Name any media stock that's top of it's game. Just because a stock trades low, doesn't mean it's close to insolvency, no more than any station group success is measured by a single station' 6+ ratings.
It's not a growth industry, that's for sure.
Nope, hasn't been since 2007
From what I read here, and from some of your other posts, it sure sounds like you are considering it useless. Not only is AM not growing, it's withering, and not likely to come back.
Learning from the past, I'd say it's on a track similar to SW.
Well then, if there's no more space to migrate to FM, and no one buying radios, than why doesn't AM bite the bullet and migrate off the dial and onto the web already?
Most of the major syndicated shows carried on AM are also available on-line. Evolution of any media source isn't binary on/off. Eventually when the AM band ages-out completely and it simply can't support itself through advertising.
I threw the expansion idea as a bone, and most people here shoot that idea down like a Korean airliner over Russian airspace.
Where I live there are at least six places on the FM dial that simulcast Relevant radio. A true waste of a resource, as most could be heard throughout the market. Oh, of course they can be heard clearly online too. I guess all these stations are used for fundraising, and legal expenses for the Catholic church.
As it is with any public or religious radio. The more coverage, the better the chance you have to find donors. Religious radio groups are the only ones with free cash available these days to buy up stations. I've sold two of my stations to religious organizations.
It sounds like you want this both ways. If no one is buying radios, than who the hell is listening to terrestrial stations now anyway?
Nobody is buying radios, because they already have them, in their car, kitchen, wherever. Expanding the band means either consumers have to replace their existing radios to hear the new frontier, or like FM-HD, it takes 20+ years for 10% the general public to find it, when they eventually purchase a new car that has the expanded band. If you're a radio station owner who migrated to some expanded band, you can expect to have no listeners for potentially 10 to 20 years? Radio has become a bad enough business model anyway. Spending hundreds of thousands of millions to move to a band where nobody goes, is a terribly bad idea.

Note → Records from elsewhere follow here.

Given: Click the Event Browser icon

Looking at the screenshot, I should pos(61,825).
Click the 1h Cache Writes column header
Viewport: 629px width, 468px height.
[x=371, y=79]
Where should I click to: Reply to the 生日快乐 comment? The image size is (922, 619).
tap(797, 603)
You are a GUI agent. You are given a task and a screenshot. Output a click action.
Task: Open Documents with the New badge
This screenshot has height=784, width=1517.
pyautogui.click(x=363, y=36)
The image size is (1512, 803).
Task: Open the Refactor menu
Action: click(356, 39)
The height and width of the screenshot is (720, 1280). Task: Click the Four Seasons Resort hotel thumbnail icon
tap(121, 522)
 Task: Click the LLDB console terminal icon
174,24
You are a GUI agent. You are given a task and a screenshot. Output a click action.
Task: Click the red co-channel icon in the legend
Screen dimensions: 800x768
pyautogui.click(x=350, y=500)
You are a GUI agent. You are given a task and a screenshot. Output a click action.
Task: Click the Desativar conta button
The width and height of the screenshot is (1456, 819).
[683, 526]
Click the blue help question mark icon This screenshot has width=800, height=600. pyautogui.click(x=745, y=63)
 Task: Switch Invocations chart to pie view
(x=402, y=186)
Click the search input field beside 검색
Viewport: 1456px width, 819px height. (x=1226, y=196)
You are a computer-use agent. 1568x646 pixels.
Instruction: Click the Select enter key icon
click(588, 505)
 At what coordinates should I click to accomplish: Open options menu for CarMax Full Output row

I realize that AI will be voicetracking. Maybe they can market to a certain AI demographic instead of people. Like 2001's 'Hal' from the Windows 98/XP/Vista era.
HAL from 2001 was from 1969. Windows XP/Vista was in the 90's. Please explain how AI will be voice-tracking. This should be interesting.
After a couple of decades, DAB, like HD here, isn't doing so well, or as intended. God love those Europeans and Australians for trying though.
But what you suggested was essentially a DAB model.
It's clear that the brightest minds aren't in terrestrial Radio or Television these days. Stevie Wonder can see that.
So, in your view, smartphones, streaming, or changing consumer habits have nothing to do with it?